Which lines in the data below contain the word "computer"? Return each of them.

§ EXERCISE INPUTS:
⟨

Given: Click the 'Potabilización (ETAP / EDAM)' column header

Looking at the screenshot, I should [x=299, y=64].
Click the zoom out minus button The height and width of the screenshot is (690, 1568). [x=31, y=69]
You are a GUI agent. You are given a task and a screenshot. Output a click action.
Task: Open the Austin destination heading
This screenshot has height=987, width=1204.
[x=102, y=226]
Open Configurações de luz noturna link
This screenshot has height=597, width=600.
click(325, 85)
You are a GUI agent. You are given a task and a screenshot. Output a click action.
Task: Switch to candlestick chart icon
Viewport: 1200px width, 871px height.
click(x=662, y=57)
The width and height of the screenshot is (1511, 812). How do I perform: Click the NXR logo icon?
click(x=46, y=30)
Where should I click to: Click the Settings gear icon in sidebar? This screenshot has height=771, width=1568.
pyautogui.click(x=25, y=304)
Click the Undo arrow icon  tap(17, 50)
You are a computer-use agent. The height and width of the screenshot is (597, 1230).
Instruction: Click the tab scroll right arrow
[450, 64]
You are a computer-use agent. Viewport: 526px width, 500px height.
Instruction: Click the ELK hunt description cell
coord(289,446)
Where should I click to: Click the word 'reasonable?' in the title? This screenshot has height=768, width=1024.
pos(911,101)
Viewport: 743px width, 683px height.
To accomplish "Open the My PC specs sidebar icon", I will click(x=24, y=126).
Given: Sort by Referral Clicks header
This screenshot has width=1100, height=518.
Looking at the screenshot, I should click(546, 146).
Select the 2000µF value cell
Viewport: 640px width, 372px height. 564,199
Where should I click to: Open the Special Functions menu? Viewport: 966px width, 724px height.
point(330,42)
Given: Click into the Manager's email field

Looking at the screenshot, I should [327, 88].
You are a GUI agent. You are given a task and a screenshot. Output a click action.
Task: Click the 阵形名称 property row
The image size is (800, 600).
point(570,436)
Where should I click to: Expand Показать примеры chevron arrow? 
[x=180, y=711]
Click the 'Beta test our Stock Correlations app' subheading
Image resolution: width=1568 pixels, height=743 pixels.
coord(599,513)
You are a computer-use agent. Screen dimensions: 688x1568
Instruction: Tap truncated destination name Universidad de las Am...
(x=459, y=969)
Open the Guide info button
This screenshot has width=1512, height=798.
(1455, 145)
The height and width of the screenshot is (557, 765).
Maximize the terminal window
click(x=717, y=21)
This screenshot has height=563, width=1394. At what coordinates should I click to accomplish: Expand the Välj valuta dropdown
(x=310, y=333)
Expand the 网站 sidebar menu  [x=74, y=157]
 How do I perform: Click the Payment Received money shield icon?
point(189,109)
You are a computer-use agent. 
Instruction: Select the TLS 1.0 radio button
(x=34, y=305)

⟩

§ EXERCISE RESPONSE:
You are a computer-use agent. The height and width of the screenshot is (597, 1230).
You are a computer-use agent. Viewport: 526px width, 500px height.
You are a computer-use agent. Screen dimensions: 688x1568
You are a computer-use agent. 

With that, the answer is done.